There is also the problem of the film’s alleged protagonist, a simulacrum of Assange’s partner-in-crime, Daniel Domscheit-Berg, who also wrote the book on which the movie is based. He has great glasses and a lovely German accent, but one is given very little sense of why he got involved in the mission. There were a lot of nights of being on the list at these fabled hacker nightclubs, perhaps. What few ideas about politics and human rights that he or Assange may hold are more or less sidelined. It’s suggested that Assange had some views about anarchism, but what they are is more or less mumbled and then hurried offstage.
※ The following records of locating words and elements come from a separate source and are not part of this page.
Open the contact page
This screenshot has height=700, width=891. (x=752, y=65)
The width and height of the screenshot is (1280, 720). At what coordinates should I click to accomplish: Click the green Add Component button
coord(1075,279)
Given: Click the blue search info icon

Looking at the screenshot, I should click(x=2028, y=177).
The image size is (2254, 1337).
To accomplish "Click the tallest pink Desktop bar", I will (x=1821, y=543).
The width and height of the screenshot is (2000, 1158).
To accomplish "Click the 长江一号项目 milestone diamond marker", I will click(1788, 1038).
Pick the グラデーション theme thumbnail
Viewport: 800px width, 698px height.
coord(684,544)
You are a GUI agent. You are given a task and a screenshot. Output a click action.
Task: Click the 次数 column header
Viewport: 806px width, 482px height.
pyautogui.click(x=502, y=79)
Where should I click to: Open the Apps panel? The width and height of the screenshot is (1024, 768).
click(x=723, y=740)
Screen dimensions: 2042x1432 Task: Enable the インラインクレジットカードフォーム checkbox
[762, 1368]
It’s a shame, because the script is more intelligent than that. It deftly walks a tightrope, as it does not let Assange’s (comparatively filmable) eccentricities take the center ring. No one and nothing in this film questions for a second that WikiLeaks did something very important. What it doesn’t know — in a reflection of just how fast events moved from reality to the screen here — is the nature of that importance.
WikiLeaks supporters kicked up a bit of a fuss about this very issue when the script was leaked online. In a lengthy response to it, they complained that The Fifth Estate is too ambivalent about WikiLeaks’ mission. They were annoyed that it implies that blood was shed over the revelations, when there is no concrete proof of the same. This response was a little literal-minded for my taste. When someone looks back in a hundred years, I don’t think the details of what WikiLeaks did will loom that large. The importance wasn’t in the details. It was in how, very suddenly and without much warning, a very small group of people actually managed to change the world. They yanked an actual, concrete carpet out from under the feet of politicians who used national security as a lazy crutch. I am inclined to say that’s a good and momentous thing, personally. And that someone, one day, is going to make a much better movie about it.